Will Adnan Syed face another trial in the murder of Hae Min Lee?

Baltimore prosecutors have a month to decide whether to retry Adnan Syed, though legal analysts — and the victim's family — said Tuesday they have no expectation the murder case will ever be tried again.

After more than two decades in prison, Syed walked out of court Monday a free man, but under house detention.

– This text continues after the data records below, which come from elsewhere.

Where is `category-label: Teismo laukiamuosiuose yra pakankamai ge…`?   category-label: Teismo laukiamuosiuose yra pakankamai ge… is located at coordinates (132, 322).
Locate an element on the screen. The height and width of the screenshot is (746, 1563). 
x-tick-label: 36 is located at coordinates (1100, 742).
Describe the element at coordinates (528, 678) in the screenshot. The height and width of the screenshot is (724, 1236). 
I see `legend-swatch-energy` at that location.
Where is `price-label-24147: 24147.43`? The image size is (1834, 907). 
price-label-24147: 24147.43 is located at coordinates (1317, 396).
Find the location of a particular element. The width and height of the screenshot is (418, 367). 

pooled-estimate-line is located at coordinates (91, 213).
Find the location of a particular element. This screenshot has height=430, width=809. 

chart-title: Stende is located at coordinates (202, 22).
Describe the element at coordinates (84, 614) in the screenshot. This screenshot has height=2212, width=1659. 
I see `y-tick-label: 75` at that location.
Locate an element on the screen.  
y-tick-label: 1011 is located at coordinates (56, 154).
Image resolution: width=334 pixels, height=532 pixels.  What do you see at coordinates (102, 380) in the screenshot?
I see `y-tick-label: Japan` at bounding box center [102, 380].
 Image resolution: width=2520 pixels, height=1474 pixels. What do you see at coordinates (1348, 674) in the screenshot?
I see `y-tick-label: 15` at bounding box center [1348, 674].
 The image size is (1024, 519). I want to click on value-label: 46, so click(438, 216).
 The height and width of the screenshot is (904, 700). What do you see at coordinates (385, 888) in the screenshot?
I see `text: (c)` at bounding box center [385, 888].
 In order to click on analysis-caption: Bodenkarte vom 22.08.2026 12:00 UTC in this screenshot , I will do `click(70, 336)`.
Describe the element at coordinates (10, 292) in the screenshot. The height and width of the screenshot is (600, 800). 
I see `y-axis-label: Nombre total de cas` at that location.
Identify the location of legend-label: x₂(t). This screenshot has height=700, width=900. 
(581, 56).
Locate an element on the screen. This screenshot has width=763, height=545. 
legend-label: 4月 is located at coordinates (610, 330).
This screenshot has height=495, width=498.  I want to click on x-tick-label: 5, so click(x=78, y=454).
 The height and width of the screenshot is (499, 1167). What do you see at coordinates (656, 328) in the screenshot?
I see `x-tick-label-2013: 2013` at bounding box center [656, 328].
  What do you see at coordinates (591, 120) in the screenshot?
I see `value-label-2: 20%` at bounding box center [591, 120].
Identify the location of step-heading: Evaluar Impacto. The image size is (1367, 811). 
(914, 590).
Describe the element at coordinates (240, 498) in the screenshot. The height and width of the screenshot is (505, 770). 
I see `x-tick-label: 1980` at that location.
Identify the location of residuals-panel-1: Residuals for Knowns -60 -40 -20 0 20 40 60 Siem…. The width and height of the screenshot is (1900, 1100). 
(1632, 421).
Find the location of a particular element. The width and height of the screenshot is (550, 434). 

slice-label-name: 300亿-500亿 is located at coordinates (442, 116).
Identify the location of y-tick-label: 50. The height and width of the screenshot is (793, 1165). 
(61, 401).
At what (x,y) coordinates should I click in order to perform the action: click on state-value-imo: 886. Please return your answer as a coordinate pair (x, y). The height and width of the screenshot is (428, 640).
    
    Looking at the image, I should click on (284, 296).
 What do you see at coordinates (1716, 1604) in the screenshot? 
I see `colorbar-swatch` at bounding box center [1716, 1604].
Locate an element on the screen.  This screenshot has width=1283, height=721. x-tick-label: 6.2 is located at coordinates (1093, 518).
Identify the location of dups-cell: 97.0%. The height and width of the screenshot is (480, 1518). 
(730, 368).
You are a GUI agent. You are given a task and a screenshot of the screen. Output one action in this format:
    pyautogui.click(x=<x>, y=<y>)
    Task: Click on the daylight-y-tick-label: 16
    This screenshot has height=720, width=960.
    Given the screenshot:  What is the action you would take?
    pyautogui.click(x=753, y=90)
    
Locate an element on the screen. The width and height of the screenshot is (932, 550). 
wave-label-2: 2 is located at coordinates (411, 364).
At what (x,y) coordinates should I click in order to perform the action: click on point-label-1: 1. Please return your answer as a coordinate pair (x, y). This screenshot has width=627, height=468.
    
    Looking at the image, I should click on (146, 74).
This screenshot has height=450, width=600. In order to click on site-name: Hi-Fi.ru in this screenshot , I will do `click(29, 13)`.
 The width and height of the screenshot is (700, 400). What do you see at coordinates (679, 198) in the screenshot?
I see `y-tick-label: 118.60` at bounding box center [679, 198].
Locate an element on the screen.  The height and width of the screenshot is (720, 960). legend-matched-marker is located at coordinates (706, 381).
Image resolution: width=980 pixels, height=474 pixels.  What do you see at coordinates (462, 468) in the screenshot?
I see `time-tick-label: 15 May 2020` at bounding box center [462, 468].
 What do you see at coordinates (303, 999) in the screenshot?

Prosecutors are considering their next move after successfully lobbying a Baltimore judge to have the 42-year-old man's murder conviction vacated.

"They won't retry this case because where are they going to come up with all the evidence in the case when they've already acknowledged there are inconsistencies?" NBC legal analyst Danny Cevallos said. "The idea of retrying this case would be an incredible long shot."

Syed was convicted of killing 18-year-old ex-girlfriend Hae Min Lee, whose body was found buried in Baltimore’s Leakin Park in 1999.

He was sentenced to life behind bars, and the popular "Serial" podcast raised questions in 2014 about the evidence used against Syed.

"I would never bet the house on anything but it would be an incredibly hard case to retry," said University of Baltimore law professor David Jaros. "It would be very hard for me to imagine they would pursue this case (again)."

What would it take to try Adnan Syed again?

At this point, it would take ironclad DNA evidence directly tying Syed to Lee's slaying to make for any credible prosecution, said Doug Colbert, a University of Maryland law professor who once represented Syed.

"So unless there is a finding either DNA or (new) compelling testimonial evidence, I expect that she (Baltimore City State’s Attorney Marilyn Mosby) will reach closure and conclude that she's not able to prove this case beyond a reasonable doubt," Colbert said.

Hae Min Lee's family feels betrayed

Syed's release came despite the tearful statement from the victim's brother, Young Lee, who said the prosecution's request to vacate the conviction felt like a "betrayal."

Family attorney Steve Kelly said Lee's survivors do not believe Baltimore prosecutors will opt for another trial.

“The family has very little hope at this point, they are not hopeful that anybody will ever face justice for Hae’s murder,” Kelly said Tuesday. “Right now they’re feeling very stung and distraught.”

After a judge released Syed from prison and vacated his murder conviction, at the behest of prosecutors, Baltimore City State’s Attorney Marilyn Mosby declared that the newly freed man hasn't been found innocent and her office would weigh a possible retrial.

Mosby's hedged comments belie court action moments earlier when her own prosecutor eviscerated the state's successful murder case against Syed.

Prosecutor stopped short of declaring Syed innocent

NBC legal analyst Cevallos theorized that Mosby's tightrope — suggesting that Syed could still be responsible for Lee's slaying — was an effort to shield her office from any civil liability should he take civil action.

"Syed would have to litigate, to establish he was erroneously convicted, instead of the state establishing it for him," Cevallos said. "My prediction is you'll never hear an official word from the state again because they're already on the record as, 'We think they were problems (in the case) but we're not saying he's innocent.' "

Cevallos added: "To me it's very obvious that the only reason (Mosby) has made this confusing statement is that if you're the state's attorney, do you want to be responsible for putting it on the record, a giant bill to the state?"

In her arguments in court Monday, prosecutor Becky Feldman attacked virtually every crucial point of the state's case against Syed.

She called the state's star witness unreliable, questioned cellphone technology that allegedly placed Syed at the park where Lee's body was found and questioned the integrity of a detective.

Even if there is another credible suspect or suspects in Lee's killing, as the Baltimore State's Attorney's Office claims, the stain left by Syed's case could also impact a potential future prosecution.

“It’s hard to imagine how you come back from this and actually bring a case when you have these kinds of public statements that are being made,” Kelly said.

Other suspects in Lee's murder

And even if authorities uncovered evidence that implicated someone other than Syed in Lee's murder, that potential suspect could have a solid defense from the get-go.

"The mistakes that were made 23 years ago, which led them to pursue Mr. Syed and look past other suspects may well mean that it'll be very hard to bring anyone to justice," Jaros said.

"Anyone who is charged in this case (in the future) is going to be able to throw a whole lot of questions up about what arguments were made before, about Mr. Syed and the evidence that they thought was suggestive of Mr. Syed's guilt. So on the question of raising reasonable doubt, it would be a huge challenge even if this case weren't 23 years old."

Kelly said his clients have the standing to challenge Judge Melissa Phinn's ruling to vacate Syed's murder conviction but are too devastated to decide whether to appeal.

"The clients are in no position right now," Kelly said. "I can't have a coherent conversation with them. My contact is with Young Lee, and I can barely get a sentence out of him. He's just that shocked."